← All Stories

The Last Sphinx of Brooklyn

sphinxzombiespinach

Maya stood before her mirror at 2 AM, brushing her teeth for the third time that night. Another panic attack, another sleepless cycle. She felt like a zombie going through the motions of a life she'd somehow stopped living somewhere between her promotion and her divorce. The fluorescent bathroom light cast harsh shadows on skin that looked increasingly foreign to her—thirty-three approaching like a deadline she'd missed.

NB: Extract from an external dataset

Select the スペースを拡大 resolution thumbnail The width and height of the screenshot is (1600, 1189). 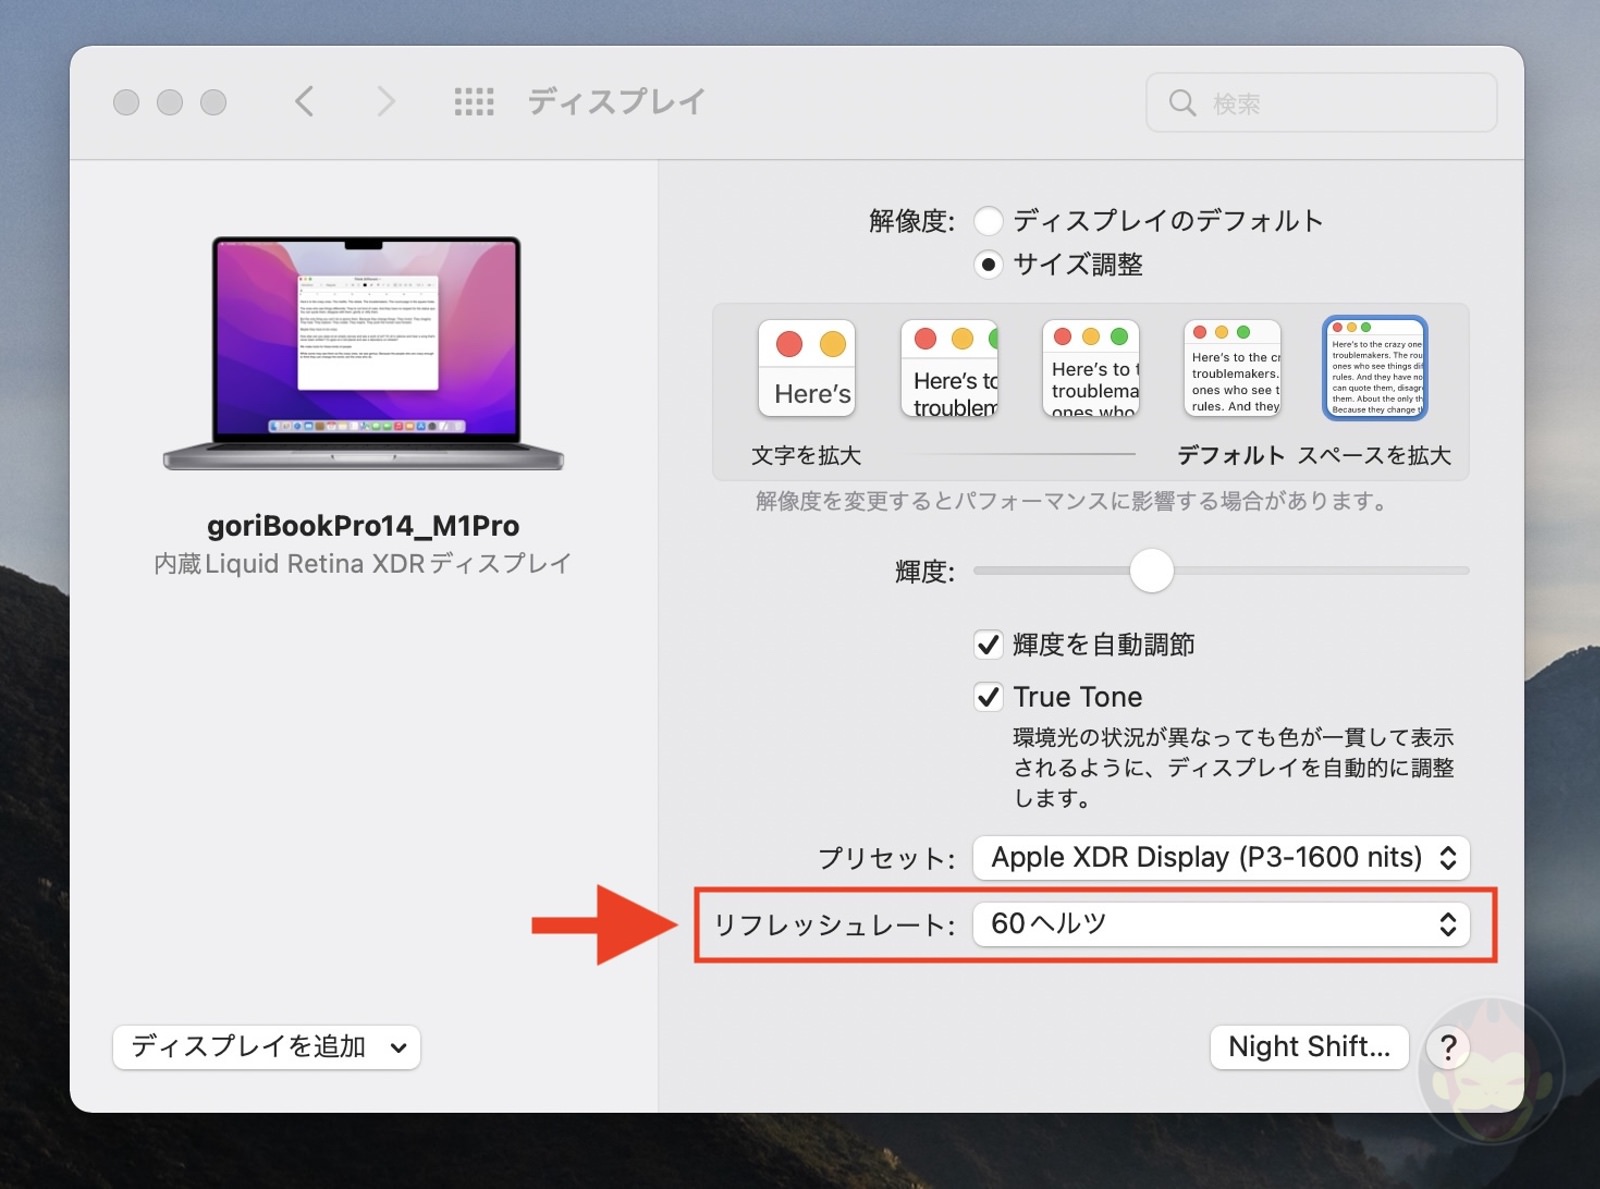tap(1375, 367)
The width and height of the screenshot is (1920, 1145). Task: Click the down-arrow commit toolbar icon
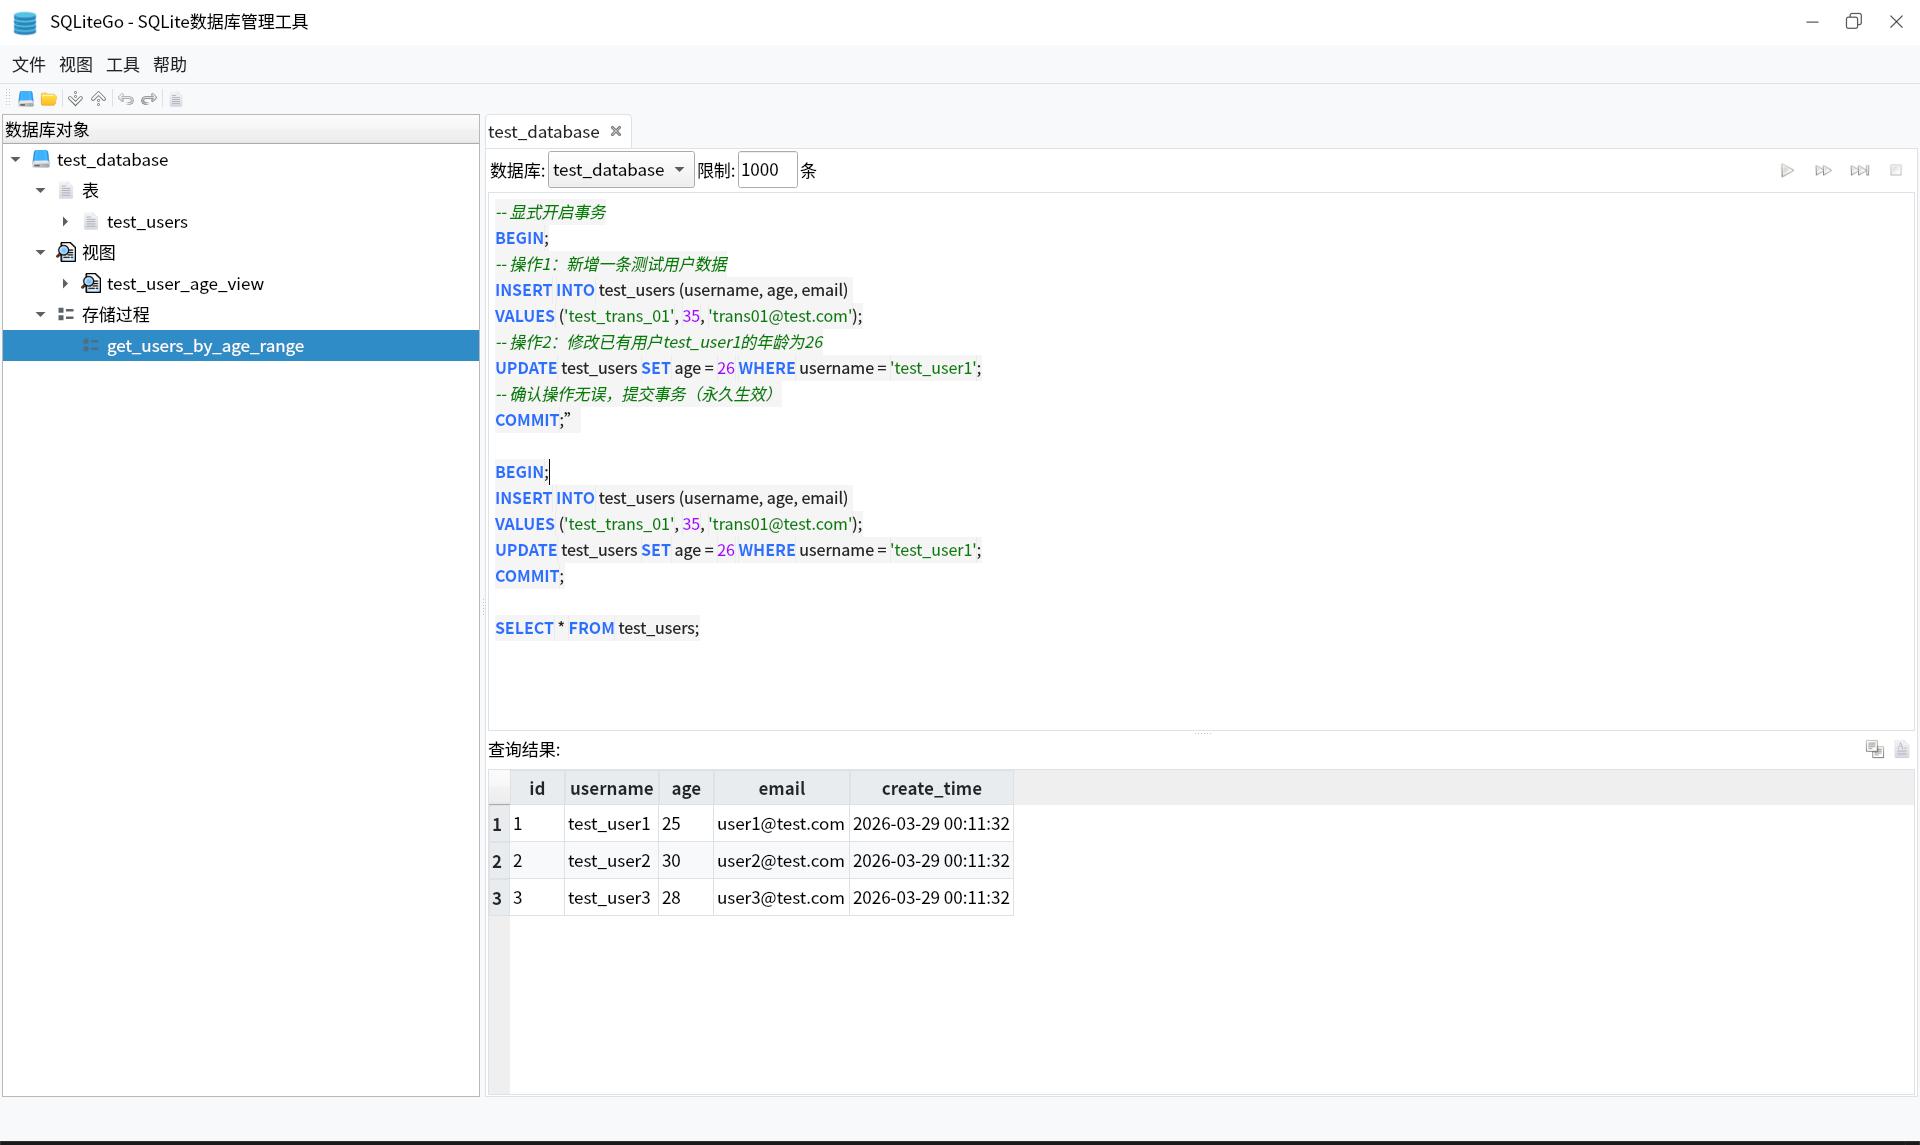pyautogui.click(x=75, y=99)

In the bedroom, her phone lit up with a message from Julian: *You still awake?*

She should ignore it. Julian was twenty-six, optimistic, entirely too alive for her current existence. But she typed back: *Always.*

Ten minutes later, they were sitting on her fire escape, sharing a cigarette she'd sworn she'd quit. Julian worked at the Egyptian wing of the museum, spent his days explaining dead civilizations to tourists who just wanted gift shop keychains.

"There's this new piece," he said, smoke curling into the humid September air. "A sphinx fragment from Luxor. Third century BCE. She's missing her nose, both paws, but she's still asking questions."

"Sphinxes ask riddles, not questions."

"Same thing." Julian turned to her, eyes dark and serious. "What is it that walks on four legs in the morning, two at noon, and three in the evening?"

"Man. Crawling, walking, with a cane. I learned that in middle school."

"No." He stubbed out the cigarette. "The answer is: *what are you becoming?*"

Maya laughed, startled. "That's not a riddle."

"Sure it is." His hand found hers in the dark. "The sphinx at the museum has this inscription about transformation. About how you have to die to become something else. Metaphorically. Not zombie-movie die. But shed something."

She thought about her job, her apartment, the carefully curated life that felt like a cage she'd built herself. "I'm tired, Julian."

"Then stop." Simple as that.

She did stop seeing him after that night. It was too much, too fast. She'd go back to her spinach smoothies and her spreadsheets and forget she'd almost let someone see her.

But six months later, she stood in the Egyptian wing, alone. The sphinx fragment sat behind glass, noseless and patient, and somewhere in the silence between the exhibit cases, Maya finally understood what she needed to kill—not herself, but the version of herself that had died long ago and kept walking anyway.

The riddle wasn't about legs. It was about how many times you had to begin again.